=== 取り組む課題 ===
a) オンコール医師への相談をめぐる文章について、次の(i)〜(iii)がそれぞれ本文の内容と合致するかを「はい」または「いいえ」で答え、判断の根拠となる本文の語句をそのまま引用してください。(i) この記事の日付は2009年7月14日火曜日である。(ii) 書き手はこれから夜勤に入るところである。(iii) 相談したい医師は病院内に待機している。
b) オンコール医師への相談をめぐる文章を、最後の一文の後から書き継いでください。

白衣の独り言

良いことも悪いことも、人生には必要みたい。それでもやっぱりできるだけ、悪いことは少なめであって欲しいから、みんな頑張っているんだね。

2009年7月14日火曜日

コールと勇気と、結果。


今日も夜勤明け、都です。

リーダーの経験のある方なら、コールする勇気の大切さ、理解されると思います。

真夜中。医師はオンコール、つまり病院内にはいない。しかも科の中でもトップの医師。

患者さんの状態の相談をしたいとき、こういったシチュエーションが一番迷います。

確実に電話をしなければならないことならすぐにコールできるのですが・・・

患者さんの状態の相談。看護師では判断の難しいこと。

医師に相談したい。

そんなとき、あなたなら、夜中の3時、オンコールとはいえ科のトップの医師を呼べますか?

=== 提供データ ===
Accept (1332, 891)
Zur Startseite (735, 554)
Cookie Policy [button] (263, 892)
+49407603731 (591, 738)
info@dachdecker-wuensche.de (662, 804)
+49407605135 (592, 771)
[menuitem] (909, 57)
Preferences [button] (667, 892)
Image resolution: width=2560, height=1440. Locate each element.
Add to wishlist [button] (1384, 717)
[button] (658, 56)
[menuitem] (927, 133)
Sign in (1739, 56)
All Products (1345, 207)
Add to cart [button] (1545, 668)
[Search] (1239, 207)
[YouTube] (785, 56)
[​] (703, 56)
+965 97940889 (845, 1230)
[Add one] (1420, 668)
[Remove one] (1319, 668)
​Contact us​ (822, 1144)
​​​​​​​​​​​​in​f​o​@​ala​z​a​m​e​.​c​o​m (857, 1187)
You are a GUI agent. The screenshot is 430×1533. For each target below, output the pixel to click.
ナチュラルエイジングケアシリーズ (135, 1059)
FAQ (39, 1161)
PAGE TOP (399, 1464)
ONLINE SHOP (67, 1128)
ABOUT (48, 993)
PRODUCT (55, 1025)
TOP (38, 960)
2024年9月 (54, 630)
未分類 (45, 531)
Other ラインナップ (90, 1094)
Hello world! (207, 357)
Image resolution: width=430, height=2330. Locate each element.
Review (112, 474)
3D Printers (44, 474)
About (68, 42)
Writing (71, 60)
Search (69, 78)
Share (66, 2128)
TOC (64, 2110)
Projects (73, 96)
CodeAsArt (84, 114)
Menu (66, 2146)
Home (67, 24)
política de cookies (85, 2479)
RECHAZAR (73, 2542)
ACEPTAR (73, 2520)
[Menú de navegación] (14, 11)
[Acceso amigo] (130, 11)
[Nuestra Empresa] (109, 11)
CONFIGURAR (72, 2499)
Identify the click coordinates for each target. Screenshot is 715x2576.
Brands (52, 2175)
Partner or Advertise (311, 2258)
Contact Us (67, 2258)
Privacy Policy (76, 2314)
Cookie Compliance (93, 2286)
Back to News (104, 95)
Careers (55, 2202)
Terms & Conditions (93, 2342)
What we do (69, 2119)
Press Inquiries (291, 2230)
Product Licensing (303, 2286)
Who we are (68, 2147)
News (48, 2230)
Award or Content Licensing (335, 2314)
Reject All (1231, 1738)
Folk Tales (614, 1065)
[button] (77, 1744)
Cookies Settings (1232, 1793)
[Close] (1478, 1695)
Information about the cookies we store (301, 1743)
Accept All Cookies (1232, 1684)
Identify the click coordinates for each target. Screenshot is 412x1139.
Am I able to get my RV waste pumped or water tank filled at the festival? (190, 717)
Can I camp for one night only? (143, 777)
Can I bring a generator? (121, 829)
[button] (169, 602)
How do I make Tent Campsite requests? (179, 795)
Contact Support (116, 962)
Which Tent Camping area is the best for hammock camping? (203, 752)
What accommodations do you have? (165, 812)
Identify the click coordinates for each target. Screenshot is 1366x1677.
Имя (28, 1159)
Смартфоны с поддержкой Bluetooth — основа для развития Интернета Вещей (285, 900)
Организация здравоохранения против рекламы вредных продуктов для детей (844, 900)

=== 各課題の解答 ===
a)
(i) はい。「2009年7月14日火曜日」
(ii) いいえ。「今日も夜勤明け、都です。」
(iii) いいえ。「医師はオンコール、つまり病院内にはいない。」

b)
医師にもよりますが、オンコール、仕事なのに、そんなことで電話してくるなと怒鳴る人もいます。

ケースバイケース。


今回、一人の患者さんが亡くなりました。

昨日の夕方来た患者さんは、肺癌。でも今回は嘔吐と右胸の痛みで来院。

レントゲン上気胸もないし、血液データは脱水なので、とりあえず入院・・・と主治医の先生。

血圧はもともと80台。酸素を2LマスクでSpO2も良値。ただ、時々急にSpO2が下がることがある。

そして、なぜかうなっている。

痛いの? と尋ねても首を振る。苦しくもない。気持ち悪くもない。

ならどうして唸るのか。 認知症もない方なのに。

とにかく身の置き所のないような状態で、でも、原因がわからない。

今、患者さんの体の中で何が起きているのか・・・

本当に脱水? 確かに尿は少ない、HRもタキだけれど、右を向いたり左を向いたりこの身の置き所のなさ加減は脱水だけではない気がする。

胃潰瘍と腹部大動脈瘤が既往にあるけれど、胃潰瘍でだったらもっと痛みや吐き気を訴えてもいいはず。腹部大動脈瘤が原因ならもっとバイタルに変動がある。それにヘモグロビンも下がってない。

自覚としての訴えはない。

何か検査したほうがいいのか? もう一度採血とか?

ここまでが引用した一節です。